Japanese constitution states that there will be no political, social and other discrimination based on the issue of race, but the Japanese society seems to be quite hierarchical in nature, where some races have a better standing, at least as far as social prestige go, than the others. Between 12th century and 19th century, Japan had the 4 tier social system. However, there were some people above and below the 4 tiers.

Racial minorities and the geishas stood at the lower ranks of the society. At the top of the society were the emperors, the daimyos etc. Later with the abolition of the feudal society, the professional class of samurais ceased to exist, but the racial hierarchy continued, with the Japanese belonging to the upper rank.

In The feudal period, Japanese society had a 4 tier hierarchical structure, consisting of

  • The Samurai
  • The peasants
  • The artisans
  • The merchants

Japanese Racial Hierarchy

The Samurai

Samurais are the warrior group that dominated the social structure of the feudal Japanese society. They were only 10% of the total population but held tremendous power along with their daimyo over lords, who were above the 4 tiered structures.

The Peasants

Right next to the samurais, in the hierarchical set up, was the peasants. The Confucian philosophy claims that the peasants belong to a higher rank than the artisans or the merchants, because peasants are the people who produce food for the society as a whole.

The Artisans

In the third step of the social ladder stood the artisans. They lived in the main cities, segregated from both the samurais and the merchants. Even the sword makers of the samurais were considered as lower class than the peasants.

The Merchants

The merchants belonged to the last section of the societal ladder. In traditional Japanese society, merchants were considered parasites, as it was believed that they live off the production of peasants and artisans.

Above this hierarchy was the emperor, the shogun and the daimyos. The shogun was the most powerful military ruler. And below this hierarchy were the ethnic group. Even in the modern period, the ethnic groups stand at the lower ranks of the ladder. Some of the racial minorities are as follows.

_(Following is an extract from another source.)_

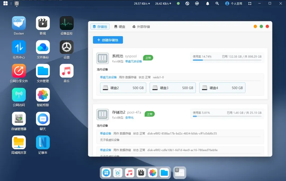This screenshot has width=286, height=181.
Task: Open the recycle bin in the dock
Action: [x=118, y=173]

  • Ainu- They are an indigenous group of people who mainly live in Hokkaido. In the Meiji period, the Japanese government attempted to absorb the Ainu people in the mainstream of Japanese society, but in the process outlawed their language. Some of the Ainus were also treated like slaves in the Japanese fishing industries.
  • Ryukyuan- The Ryukyuan people lived in an independent place but in the year 1609, the land became a part of the Satsuma domain. At present, they are the largest minority group in Japan and a majority of them live in Okinawa.
  • Korean- The permanently residing Koreans of Japan are known as Joseon or of south Koran origin. Most of them came to Japan during the colonial period.

There are some other racial minorities to in the Japanese hierarchical set up.